[The input — start]
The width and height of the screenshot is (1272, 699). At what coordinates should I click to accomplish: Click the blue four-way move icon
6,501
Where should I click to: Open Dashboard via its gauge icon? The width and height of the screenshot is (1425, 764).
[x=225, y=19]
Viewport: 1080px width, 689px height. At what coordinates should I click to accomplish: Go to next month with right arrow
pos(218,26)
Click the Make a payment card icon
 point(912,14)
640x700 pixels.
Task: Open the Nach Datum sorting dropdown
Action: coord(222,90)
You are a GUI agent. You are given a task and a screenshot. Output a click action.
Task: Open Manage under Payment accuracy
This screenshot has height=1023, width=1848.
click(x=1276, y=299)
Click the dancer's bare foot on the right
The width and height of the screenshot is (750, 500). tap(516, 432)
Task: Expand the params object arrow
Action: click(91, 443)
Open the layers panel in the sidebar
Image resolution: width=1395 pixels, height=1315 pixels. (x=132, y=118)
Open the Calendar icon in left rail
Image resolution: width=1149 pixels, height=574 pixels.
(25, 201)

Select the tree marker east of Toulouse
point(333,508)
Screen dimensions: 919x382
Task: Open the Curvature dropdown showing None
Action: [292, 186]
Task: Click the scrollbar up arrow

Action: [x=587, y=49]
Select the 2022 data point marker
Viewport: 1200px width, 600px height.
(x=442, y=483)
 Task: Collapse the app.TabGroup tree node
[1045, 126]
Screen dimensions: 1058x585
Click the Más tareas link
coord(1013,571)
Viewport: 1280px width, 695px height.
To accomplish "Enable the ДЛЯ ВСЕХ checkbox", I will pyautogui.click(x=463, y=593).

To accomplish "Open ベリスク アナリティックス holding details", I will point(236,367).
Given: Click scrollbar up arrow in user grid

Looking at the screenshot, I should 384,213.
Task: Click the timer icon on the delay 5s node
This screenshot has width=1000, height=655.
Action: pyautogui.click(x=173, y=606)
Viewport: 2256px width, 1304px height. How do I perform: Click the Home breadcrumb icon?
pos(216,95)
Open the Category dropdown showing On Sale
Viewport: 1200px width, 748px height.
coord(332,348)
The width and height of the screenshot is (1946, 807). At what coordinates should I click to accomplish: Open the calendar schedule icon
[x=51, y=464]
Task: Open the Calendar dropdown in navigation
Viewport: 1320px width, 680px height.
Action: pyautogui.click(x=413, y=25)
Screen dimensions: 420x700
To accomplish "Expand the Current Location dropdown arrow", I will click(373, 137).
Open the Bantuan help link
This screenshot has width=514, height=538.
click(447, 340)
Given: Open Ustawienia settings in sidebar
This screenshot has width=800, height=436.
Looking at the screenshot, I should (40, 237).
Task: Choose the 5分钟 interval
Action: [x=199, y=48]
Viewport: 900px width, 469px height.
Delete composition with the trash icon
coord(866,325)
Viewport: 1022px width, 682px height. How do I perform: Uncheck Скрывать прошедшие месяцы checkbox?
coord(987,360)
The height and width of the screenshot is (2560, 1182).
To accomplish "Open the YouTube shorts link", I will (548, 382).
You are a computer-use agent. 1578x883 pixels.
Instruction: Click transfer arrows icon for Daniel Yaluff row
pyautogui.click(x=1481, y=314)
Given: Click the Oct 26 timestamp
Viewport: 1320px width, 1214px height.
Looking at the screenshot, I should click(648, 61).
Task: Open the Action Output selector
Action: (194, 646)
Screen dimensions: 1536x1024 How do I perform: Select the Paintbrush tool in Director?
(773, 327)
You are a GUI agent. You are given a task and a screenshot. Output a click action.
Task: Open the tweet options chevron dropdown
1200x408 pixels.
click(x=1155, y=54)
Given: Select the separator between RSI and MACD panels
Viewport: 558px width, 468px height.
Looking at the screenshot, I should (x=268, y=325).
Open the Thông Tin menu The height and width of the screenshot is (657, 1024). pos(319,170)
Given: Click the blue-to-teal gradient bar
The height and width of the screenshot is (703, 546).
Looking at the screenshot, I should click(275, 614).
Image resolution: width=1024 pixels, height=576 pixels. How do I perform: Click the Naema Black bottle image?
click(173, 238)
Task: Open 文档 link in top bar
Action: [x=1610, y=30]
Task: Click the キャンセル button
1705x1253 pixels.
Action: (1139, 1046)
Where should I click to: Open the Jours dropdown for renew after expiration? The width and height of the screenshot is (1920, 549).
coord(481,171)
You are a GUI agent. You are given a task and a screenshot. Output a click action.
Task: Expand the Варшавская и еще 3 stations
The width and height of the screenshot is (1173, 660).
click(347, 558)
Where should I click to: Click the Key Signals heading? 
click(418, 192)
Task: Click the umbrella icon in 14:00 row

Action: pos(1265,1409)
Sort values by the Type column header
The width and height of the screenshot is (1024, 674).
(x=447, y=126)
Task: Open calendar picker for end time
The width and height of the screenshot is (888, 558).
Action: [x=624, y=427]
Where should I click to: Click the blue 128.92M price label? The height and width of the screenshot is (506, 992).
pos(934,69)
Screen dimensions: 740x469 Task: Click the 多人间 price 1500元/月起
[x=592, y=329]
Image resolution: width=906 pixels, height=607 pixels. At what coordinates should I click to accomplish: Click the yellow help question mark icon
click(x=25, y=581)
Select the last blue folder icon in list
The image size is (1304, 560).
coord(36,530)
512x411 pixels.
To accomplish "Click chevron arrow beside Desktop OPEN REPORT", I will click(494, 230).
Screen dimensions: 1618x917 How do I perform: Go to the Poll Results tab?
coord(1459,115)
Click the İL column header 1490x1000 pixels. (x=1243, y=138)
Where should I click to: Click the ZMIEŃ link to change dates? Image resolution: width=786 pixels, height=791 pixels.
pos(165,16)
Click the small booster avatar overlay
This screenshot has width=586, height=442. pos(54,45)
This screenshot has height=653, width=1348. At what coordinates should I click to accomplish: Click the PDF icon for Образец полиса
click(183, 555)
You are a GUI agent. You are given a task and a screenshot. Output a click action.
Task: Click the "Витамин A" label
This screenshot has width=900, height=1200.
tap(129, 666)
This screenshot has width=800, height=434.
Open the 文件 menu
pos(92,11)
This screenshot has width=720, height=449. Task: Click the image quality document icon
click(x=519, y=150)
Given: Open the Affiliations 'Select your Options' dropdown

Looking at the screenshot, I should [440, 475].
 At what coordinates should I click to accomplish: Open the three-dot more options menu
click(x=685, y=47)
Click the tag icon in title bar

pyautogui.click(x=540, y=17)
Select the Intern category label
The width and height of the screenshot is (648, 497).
[The input — finish]
Work task »
Print the records again in their entirety, character for character.

Answer below »
The width and height of the screenshot is (1272, 699). At what coordinates should I click to accomplish: Click the blue four-way move icon
6,501
Where should I click to: Open Dashboard via its gauge icon? The width and height of the screenshot is (1425, 764).
[x=225, y=19]
Viewport: 1080px width, 689px height. At what coordinates should I click to accomplish: Go to next month with right arrow
pos(218,26)
Click the Make a payment card icon
 point(912,14)
640x700 pixels.
Task: Open the Nach Datum sorting dropdown
Action: coord(222,90)
You are a GUI agent. You are given a task and a screenshot. Output a click action.
Task: Open Manage under Payment accuracy
This screenshot has height=1023, width=1848.
click(x=1276, y=299)
Click the dancer's bare foot on the right
The width and height of the screenshot is (750, 500). tap(516, 432)
Task: Expand the params object arrow
Action: click(91, 443)
Open the layers panel in the sidebar
Image resolution: width=1395 pixels, height=1315 pixels. (x=132, y=118)
Open the Calendar icon in left rail
Image resolution: width=1149 pixels, height=574 pixels.
(25, 201)

Select the tree marker east of Toulouse
point(333,508)
Screen dimensions: 919x382
Task: Open the Curvature dropdown showing None
Action: [292, 186]
Task: Click the scrollbar up arrow

Action: [x=587, y=49]
Select the 2022 data point marker
Viewport: 1200px width, 600px height.
(x=442, y=483)
 Task: Collapse the app.TabGroup tree node
[1045, 126]
Screen dimensions: 1058x585
Click the Más tareas link
coord(1013,571)
Viewport: 1280px width, 695px height.
To accomplish "Enable the ДЛЯ ВСЕХ checkbox", I will pyautogui.click(x=463, y=593).

To accomplish "Open ベリスク アナリティックス holding details", I will point(236,367).
Given: Click scrollbar up arrow in user grid

Looking at the screenshot, I should 384,213.
Task: Click the timer icon on the delay 5s node
This screenshot has width=1000, height=655.
Action: pyautogui.click(x=173, y=606)
Viewport: 2256px width, 1304px height. How do I perform: Click the Home breadcrumb icon?
pos(216,95)
Open the Category dropdown showing On Sale
Viewport: 1200px width, 748px height.
coord(332,348)
The width and height of the screenshot is (1946, 807). At what coordinates should I click to accomplish: Open the calendar schedule icon
[x=51, y=464]
Task: Open the Calendar dropdown in navigation
Viewport: 1320px width, 680px height.
Action: pyautogui.click(x=413, y=25)
Screen dimensions: 420x700
To accomplish "Expand the Current Location dropdown arrow", I will click(373, 137).
Open the Bantuan help link
This screenshot has width=514, height=538.
click(447, 340)
Given: Open Ustawienia settings in sidebar
This screenshot has width=800, height=436.
Looking at the screenshot, I should (40, 237).
Task: Choose the 5分钟 interval
Action: [x=199, y=48]
Viewport: 900px width, 469px height.
Delete composition with the trash icon
coord(866,325)
Viewport: 1022px width, 682px height. How do I perform: Uncheck Скрывать прошедшие месяцы checkbox?
coord(987,360)
The height and width of the screenshot is (2560, 1182).
To accomplish "Open the YouTube shorts link", I will (548, 382).
You are a computer-use agent. 1578x883 pixels.
Instruction: Click transfer arrows icon for Daniel Yaluff row
pyautogui.click(x=1481, y=314)
Given: Click the Oct 26 timestamp
Viewport: 1320px width, 1214px height.
Looking at the screenshot, I should click(648, 61).
Task: Open the Action Output selector
Action: (194, 646)
Screen dimensions: 1536x1024 How do I perform: Select the Paintbrush tool in Director?
(773, 327)
You are a GUI agent. You are given a task and a screenshot. Output a click action.
Task: Open the tweet options chevron dropdown
1200x408 pixels.
click(x=1155, y=54)
Given: Select the separator between RSI and MACD panels
Viewport: 558px width, 468px height.
Looking at the screenshot, I should (x=268, y=325).
Open the Thông Tin menu The height and width of the screenshot is (657, 1024). pos(319,170)
Given: Click the blue-to-teal gradient bar
The height and width of the screenshot is (703, 546).
Looking at the screenshot, I should click(275, 614).
Image resolution: width=1024 pixels, height=576 pixels. How do I perform: Click the Naema Black bottle image?
click(173, 238)
Task: Open 文档 link in top bar
Action: [x=1610, y=30]
Task: Click the キャンセル button
1705x1253 pixels.
Action: (1139, 1046)
Where should I click to: Open the Jours dropdown for renew after expiration? The width and height of the screenshot is (1920, 549).
coord(481,171)
You are a GUI agent. You are given a task and a screenshot. Output a click action.
Task: Expand the Варшавская и еще 3 stations
The width and height of the screenshot is (1173, 660).
click(347, 558)
Where should I click to: Click the Key Signals heading? 
click(418, 192)
Task: Click the umbrella icon in 14:00 row

Action: pos(1265,1409)
Sort values by the Type column header
The width and height of the screenshot is (1024, 674).
(x=447, y=126)
Task: Open calendar picker for end time
The width and height of the screenshot is (888, 558).
Action: [x=624, y=427]
Where should I click to: Click the blue 128.92M price label? The height and width of the screenshot is (506, 992).
pos(934,69)
Screen dimensions: 740x469 Task: Click the 多人间 price 1500元/月起
[x=592, y=329]
Image resolution: width=906 pixels, height=607 pixels. At what coordinates should I click to accomplish: Click the yellow help question mark icon
click(x=25, y=581)
Select the last blue folder icon in list
The image size is (1304, 560).
coord(36,530)
512x411 pixels.
To accomplish "Click chevron arrow beside Desktop OPEN REPORT", I will click(494, 230).
Screen dimensions: 1618x917 How do I perform: Go to the Poll Results tab?
coord(1459,115)
Click the İL column header 1490x1000 pixels. (x=1243, y=138)
Where should I click to: Click the ZMIEŃ link to change dates? Image resolution: width=786 pixels, height=791 pixels.
pos(165,16)
Click the small booster avatar overlay
This screenshot has width=586, height=442. pos(54,45)
This screenshot has height=653, width=1348. At what coordinates should I click to accomplish: Click the PDF icon for Образец полиса
click(183, 555)
You are a GUI agent. You are given a task and a screenshot. Output a click action.
Task: Click the "Витамин A" label
This screenshot has width=900, height=1200.
tap(129, 666)
This screenshot has width=800, height=434.
Open the 文件 menu
pos(92,11)
This screenshot has width=720, height=449. Task: Click the image quality document icon
click(x=519, y=150)
Given: Open the Affiliations 'Select your Options' dropdown

Looking at the screenshot, I should [440, 475].
 At what coordinates should I click to accomplish: Open the three-dot more options menu
click(x=685, y=47)
Click the tag icon in title bar

pyautogui.click(x=540, y=17)
Select the Intern category label
The width and height of the screenshot is (648, 497).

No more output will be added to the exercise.